━━━ Given data ━━━

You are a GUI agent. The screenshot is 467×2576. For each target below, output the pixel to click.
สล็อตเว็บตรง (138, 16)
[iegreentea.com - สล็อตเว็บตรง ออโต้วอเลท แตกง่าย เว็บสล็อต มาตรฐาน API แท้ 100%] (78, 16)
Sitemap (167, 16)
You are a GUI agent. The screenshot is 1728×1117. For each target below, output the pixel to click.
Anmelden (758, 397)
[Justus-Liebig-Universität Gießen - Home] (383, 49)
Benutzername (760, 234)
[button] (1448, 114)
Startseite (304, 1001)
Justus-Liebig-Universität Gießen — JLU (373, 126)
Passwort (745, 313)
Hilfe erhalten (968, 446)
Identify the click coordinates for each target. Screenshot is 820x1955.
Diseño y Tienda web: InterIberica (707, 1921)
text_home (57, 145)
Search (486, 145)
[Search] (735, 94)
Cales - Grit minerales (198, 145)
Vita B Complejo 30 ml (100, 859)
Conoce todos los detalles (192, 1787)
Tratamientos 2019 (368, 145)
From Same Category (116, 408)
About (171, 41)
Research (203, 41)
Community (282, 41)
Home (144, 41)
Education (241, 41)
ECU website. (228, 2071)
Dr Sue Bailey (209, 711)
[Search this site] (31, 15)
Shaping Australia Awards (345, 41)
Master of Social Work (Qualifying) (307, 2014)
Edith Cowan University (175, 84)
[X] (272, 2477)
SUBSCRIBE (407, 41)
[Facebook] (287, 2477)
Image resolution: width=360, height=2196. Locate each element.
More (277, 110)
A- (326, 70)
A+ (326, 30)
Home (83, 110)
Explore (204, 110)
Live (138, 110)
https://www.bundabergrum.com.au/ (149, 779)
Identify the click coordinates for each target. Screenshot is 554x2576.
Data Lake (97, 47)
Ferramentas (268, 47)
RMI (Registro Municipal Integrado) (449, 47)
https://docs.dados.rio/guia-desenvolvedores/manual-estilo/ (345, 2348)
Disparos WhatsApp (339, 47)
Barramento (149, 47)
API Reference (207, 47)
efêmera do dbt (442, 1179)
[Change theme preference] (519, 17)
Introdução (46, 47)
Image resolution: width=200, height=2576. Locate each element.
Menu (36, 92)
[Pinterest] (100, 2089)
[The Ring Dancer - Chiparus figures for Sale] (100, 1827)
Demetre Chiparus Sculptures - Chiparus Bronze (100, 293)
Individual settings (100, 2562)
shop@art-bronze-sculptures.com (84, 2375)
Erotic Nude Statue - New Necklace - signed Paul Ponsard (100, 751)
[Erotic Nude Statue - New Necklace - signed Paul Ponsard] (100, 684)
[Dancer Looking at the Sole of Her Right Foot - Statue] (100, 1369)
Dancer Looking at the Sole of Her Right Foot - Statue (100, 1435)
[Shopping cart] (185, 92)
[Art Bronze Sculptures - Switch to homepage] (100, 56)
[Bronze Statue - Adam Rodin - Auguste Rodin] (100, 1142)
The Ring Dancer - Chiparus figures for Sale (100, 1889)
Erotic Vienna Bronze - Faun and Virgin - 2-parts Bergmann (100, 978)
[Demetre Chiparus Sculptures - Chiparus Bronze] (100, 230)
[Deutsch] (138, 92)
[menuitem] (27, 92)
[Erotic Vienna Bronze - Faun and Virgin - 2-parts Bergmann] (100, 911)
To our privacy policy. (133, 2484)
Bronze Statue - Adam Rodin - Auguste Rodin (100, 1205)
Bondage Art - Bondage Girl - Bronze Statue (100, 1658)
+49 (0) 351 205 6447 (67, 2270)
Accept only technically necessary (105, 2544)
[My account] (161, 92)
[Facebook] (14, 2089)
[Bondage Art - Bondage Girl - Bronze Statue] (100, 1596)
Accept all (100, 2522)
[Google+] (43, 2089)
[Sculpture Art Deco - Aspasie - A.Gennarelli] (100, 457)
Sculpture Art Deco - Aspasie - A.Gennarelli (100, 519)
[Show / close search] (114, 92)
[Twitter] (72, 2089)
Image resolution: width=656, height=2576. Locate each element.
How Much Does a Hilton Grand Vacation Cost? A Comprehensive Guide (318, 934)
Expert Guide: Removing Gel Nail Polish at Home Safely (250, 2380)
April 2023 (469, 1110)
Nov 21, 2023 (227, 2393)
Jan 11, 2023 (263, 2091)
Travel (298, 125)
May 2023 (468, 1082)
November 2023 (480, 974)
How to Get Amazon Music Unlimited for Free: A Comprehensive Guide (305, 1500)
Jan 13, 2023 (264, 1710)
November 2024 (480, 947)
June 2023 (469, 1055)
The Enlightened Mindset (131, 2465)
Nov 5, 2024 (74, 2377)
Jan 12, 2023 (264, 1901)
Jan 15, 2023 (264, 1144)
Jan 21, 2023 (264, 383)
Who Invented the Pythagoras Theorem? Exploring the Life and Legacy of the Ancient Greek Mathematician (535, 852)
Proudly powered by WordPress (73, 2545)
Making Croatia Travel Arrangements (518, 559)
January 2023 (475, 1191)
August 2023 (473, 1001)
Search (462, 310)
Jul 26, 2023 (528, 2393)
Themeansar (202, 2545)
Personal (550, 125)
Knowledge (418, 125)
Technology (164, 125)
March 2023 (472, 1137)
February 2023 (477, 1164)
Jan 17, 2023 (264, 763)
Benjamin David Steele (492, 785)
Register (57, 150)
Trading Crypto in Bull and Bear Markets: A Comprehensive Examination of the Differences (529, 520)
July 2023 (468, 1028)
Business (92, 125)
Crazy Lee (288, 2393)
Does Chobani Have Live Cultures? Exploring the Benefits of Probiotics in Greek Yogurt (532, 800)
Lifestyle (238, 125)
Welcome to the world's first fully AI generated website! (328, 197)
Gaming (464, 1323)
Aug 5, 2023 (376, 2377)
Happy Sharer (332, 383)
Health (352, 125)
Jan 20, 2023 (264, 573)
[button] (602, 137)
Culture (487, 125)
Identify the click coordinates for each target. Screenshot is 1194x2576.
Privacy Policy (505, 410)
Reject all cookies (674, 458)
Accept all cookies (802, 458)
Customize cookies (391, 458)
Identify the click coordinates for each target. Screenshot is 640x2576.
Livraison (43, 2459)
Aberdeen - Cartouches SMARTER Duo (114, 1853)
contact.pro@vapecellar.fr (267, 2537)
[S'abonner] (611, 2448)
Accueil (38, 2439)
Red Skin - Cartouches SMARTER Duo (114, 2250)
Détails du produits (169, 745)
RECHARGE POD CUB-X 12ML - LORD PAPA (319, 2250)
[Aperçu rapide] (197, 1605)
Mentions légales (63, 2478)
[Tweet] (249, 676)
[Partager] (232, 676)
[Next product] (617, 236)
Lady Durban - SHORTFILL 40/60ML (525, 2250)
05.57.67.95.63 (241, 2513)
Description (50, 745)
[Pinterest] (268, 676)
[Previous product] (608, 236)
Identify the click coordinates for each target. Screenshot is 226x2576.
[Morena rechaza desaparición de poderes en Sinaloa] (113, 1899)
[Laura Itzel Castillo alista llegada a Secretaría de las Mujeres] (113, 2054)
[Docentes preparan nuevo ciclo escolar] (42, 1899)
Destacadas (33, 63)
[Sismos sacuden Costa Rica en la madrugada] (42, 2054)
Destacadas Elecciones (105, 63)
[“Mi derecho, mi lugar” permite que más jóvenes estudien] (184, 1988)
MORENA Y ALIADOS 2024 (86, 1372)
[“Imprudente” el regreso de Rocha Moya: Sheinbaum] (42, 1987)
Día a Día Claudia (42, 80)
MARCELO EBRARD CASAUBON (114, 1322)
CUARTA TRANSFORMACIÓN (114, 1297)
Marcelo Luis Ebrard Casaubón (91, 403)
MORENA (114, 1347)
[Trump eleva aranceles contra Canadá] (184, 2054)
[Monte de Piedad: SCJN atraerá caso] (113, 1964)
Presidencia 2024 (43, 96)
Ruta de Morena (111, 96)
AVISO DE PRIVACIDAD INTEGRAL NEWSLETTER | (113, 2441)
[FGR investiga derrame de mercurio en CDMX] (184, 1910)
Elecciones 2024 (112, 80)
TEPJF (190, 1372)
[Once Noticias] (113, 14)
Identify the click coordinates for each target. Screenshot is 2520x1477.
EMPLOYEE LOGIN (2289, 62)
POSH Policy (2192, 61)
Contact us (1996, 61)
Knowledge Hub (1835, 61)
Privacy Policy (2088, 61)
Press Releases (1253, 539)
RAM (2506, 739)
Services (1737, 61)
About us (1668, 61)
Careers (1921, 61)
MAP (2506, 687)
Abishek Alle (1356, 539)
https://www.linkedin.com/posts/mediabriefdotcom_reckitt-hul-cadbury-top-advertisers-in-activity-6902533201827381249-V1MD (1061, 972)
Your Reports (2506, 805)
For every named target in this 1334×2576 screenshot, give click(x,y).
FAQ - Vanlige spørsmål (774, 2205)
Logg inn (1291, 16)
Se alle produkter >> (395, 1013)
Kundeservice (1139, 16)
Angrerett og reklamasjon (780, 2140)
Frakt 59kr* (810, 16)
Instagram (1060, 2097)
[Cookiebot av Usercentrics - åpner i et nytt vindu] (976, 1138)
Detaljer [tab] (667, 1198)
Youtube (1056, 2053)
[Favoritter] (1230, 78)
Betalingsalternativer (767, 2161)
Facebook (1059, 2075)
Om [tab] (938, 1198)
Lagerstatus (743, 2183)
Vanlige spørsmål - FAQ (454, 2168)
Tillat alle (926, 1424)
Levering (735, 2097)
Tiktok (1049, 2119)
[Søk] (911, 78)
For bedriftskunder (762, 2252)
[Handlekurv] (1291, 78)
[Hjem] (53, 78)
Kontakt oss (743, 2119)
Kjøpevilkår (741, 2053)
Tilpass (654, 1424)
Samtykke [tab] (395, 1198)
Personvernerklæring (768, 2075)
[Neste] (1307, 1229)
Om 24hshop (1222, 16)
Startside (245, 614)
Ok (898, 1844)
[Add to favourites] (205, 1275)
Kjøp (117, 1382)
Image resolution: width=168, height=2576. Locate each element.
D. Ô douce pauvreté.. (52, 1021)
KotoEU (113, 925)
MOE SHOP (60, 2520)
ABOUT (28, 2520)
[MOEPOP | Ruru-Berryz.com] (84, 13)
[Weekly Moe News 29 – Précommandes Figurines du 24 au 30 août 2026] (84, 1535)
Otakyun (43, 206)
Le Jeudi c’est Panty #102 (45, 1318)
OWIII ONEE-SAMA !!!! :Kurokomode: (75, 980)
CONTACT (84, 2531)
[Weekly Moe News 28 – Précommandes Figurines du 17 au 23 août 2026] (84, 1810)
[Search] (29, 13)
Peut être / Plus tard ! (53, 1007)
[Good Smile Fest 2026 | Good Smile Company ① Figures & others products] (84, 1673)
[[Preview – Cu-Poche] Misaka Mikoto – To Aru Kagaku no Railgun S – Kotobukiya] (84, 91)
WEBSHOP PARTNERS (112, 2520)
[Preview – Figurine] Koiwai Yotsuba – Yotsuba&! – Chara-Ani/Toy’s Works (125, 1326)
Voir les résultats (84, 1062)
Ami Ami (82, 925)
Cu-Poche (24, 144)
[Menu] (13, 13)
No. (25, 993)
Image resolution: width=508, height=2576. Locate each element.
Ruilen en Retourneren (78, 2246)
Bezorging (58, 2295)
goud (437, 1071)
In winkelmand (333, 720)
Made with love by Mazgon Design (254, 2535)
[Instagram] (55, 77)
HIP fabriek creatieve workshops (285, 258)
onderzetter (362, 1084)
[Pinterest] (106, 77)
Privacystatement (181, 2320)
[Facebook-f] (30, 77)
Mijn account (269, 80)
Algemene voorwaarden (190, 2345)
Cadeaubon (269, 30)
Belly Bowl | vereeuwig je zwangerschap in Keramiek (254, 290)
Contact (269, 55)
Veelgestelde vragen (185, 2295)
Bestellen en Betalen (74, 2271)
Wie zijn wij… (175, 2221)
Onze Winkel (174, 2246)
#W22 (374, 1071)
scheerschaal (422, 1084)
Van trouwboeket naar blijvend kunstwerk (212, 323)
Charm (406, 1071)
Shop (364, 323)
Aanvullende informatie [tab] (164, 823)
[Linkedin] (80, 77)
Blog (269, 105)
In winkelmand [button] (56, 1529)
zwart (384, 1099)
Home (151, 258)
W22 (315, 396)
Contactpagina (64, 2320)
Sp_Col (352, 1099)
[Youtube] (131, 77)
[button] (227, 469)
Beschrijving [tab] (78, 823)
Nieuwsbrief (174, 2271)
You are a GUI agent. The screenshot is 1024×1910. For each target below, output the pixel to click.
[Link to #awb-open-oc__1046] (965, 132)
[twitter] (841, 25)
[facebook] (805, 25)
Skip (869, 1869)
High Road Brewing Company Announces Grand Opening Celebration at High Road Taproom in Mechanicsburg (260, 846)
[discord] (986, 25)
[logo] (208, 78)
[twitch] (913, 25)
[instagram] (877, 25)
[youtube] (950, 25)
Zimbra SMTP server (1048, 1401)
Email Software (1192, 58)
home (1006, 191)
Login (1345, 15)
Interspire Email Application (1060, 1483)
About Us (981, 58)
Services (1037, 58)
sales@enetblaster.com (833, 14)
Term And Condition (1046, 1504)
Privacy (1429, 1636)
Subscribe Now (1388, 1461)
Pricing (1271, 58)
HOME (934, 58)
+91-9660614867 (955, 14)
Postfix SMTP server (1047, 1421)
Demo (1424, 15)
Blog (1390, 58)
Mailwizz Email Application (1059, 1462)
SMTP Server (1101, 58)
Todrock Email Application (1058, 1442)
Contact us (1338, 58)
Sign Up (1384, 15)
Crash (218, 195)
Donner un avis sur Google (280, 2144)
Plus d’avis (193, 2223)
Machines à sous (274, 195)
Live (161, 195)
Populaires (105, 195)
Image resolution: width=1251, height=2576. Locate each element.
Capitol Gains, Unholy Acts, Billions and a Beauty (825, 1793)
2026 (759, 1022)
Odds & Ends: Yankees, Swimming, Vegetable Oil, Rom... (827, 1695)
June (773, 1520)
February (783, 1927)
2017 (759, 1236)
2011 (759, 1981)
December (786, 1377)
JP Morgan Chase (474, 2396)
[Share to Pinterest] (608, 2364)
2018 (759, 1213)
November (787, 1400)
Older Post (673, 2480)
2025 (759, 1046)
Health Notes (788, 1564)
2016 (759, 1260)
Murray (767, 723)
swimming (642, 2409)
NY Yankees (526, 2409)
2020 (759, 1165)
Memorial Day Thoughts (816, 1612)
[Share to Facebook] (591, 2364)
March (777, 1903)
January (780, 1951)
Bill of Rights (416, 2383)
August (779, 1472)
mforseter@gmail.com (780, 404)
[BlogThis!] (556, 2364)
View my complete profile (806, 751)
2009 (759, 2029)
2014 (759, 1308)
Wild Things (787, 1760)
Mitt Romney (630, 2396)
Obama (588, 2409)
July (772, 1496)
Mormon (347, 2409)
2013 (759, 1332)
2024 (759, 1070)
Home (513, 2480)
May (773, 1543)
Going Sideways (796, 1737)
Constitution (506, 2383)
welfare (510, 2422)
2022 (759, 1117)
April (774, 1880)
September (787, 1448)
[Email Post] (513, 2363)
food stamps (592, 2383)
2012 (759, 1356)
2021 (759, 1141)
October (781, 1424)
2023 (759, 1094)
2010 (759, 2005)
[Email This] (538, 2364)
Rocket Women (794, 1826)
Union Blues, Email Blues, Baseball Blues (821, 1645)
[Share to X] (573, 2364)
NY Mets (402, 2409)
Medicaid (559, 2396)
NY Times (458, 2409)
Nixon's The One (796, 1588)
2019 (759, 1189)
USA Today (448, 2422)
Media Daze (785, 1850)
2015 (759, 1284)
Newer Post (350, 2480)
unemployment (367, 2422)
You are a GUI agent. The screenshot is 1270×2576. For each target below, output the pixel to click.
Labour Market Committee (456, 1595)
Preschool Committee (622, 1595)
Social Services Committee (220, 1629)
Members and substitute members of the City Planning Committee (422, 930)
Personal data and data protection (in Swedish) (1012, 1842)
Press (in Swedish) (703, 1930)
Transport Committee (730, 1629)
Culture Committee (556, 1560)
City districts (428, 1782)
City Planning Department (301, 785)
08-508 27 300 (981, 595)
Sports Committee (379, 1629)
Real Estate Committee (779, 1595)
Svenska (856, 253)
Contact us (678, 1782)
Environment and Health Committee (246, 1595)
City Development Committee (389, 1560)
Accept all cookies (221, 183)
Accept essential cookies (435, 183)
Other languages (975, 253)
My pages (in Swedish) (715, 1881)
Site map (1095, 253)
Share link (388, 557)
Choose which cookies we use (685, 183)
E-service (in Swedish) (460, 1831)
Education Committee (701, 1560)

━━━

Tally the lines in the records that contain the word "Application"; the answer is that number and nothing more.

3